Edit II: A, okay: I did not understand how a and b are related in the definition of eval! Now I do it. If anyone is interested, this is a chart that tracks a and b. I am quite a big fan of diagrams. The drawing arrows really improved my Haskell, I swear.
Call chart eval (PDF)
Sometimes I feel very tight.
In Wadlerβs section β Monads for Functional Programmingβ , he introduces the state into a simple evaluation function. The original (non-monodic) function monitors the state using a series of let expressions, and is easy to follow:
data Term = Con Int | Div Term Term deriving (Eq, Show) type M a = State -> (a, State) type State = Int eval' :: Term -> M Int eval' (Con a) x = (a, x) eval' (Div tu) x = let (a, y) = eval' tx in let (b, z) = eval' uy in (a `div` b, z + 1)

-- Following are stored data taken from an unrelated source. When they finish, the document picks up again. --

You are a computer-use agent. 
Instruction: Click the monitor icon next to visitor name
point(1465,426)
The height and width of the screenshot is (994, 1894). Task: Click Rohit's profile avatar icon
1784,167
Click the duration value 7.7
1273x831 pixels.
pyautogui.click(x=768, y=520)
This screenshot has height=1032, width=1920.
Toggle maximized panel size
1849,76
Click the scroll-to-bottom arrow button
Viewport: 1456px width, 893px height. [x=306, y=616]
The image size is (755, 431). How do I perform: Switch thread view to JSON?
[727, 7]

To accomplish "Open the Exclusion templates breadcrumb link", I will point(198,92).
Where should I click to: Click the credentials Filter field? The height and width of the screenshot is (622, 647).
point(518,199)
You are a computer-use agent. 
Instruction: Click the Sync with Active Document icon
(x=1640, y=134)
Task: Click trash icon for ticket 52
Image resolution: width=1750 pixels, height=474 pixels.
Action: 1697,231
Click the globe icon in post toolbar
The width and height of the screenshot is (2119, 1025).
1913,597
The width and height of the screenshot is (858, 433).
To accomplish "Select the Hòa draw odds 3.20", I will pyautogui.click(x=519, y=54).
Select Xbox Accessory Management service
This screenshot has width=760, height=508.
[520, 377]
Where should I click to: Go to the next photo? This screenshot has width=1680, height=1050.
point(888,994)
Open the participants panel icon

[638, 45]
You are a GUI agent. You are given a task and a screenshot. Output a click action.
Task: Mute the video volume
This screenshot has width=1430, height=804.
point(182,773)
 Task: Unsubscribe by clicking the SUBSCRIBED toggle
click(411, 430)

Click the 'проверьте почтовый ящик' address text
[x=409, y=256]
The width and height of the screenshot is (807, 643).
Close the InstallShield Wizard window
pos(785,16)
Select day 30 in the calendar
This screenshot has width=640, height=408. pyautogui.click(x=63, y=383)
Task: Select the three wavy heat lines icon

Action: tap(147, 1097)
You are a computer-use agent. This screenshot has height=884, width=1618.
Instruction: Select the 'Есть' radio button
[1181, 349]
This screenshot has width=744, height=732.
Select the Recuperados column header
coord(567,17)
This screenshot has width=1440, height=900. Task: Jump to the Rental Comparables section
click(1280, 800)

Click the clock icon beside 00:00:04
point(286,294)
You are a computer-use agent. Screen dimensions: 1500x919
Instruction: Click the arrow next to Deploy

The definitions of unit and binding for a monadic evaluator are similar simply:
unit :: a -> M a unit a = \x -> (a, x) (>>=) :: M a -> (a -> M b) -> M b m >>= k = \x -> let (a, y) = mx in let (b, z) = kay in (b, z)
Here (β =) takes the monadic value m :: M a, the function k :: a β M b and displays the monadic value M b. The value of m depends on the value selected for x in the lambda expression.
Wadler then introduces the tick function:
tick :: M () tick = \x -> ((), x + 1)
Again, straight. However, it is not easy how to combine these functions together to create an evaluation function that returns the number of division operators to execute. In particular, I do not understand:
(1) How the tick is carried out. For example, the following valid function call:
(tick >>= \() -> unit (div 4 2)) 0 ~> (2, 1)
However, I cannot correctly evaluate it manually (indicating that I misunderstand something). In particular: (a) The result of evaluating a tick at 0 is ((), 0), since the lambda expression takes ()? (b) If a is the first element of the pair returned by calling tick at 0, how is the unit evaluated?
(2) How to combine tick and block to track the number of split statements to execute. While an ambiguous appraiser is not problematic, using bind confuses me.
Edit: Thanks, everyone. I think my misunderstanding was the role of the lambda expression, '() β unit (div 4 2)'. If I understand correctly,
(tick >>= (\() -> unit (div mn)) x
expands to
(\x -> let (a, y) = tick x in let (b, z) = (\() -> unit (div mn) ay) in (b, z)) x
When 'a' is applied to '() β unit (div mn) y', no "bottom line" is obtained. The same effect can be achieved by associating any variable with the lambda operator and substituting a value for it. In this case, the universality of the binding lies in the fact that any value of M a can be transferred to it. As noted, the value of M a is a calculation, for example, "eval". Consequently:
eval (Con a) = unit a eval (Div tu) = eval t >>= (\a -> eval u >>= (\b -> tick >>= (\c -> unit (a `div` b))))
If I understand correctly, 'eval t' is replaced with m and the rest of the expression, the function
'(\a -> eval u >>= (\b -> tick >>= (\c -> unit (a `div` b))))'
is replaced by k. The result of the evaluation "eval t" is related to (a, y), and the result of the estimate k is related to (b, z). I have ways to go, but that makes it a little easier. Thanks.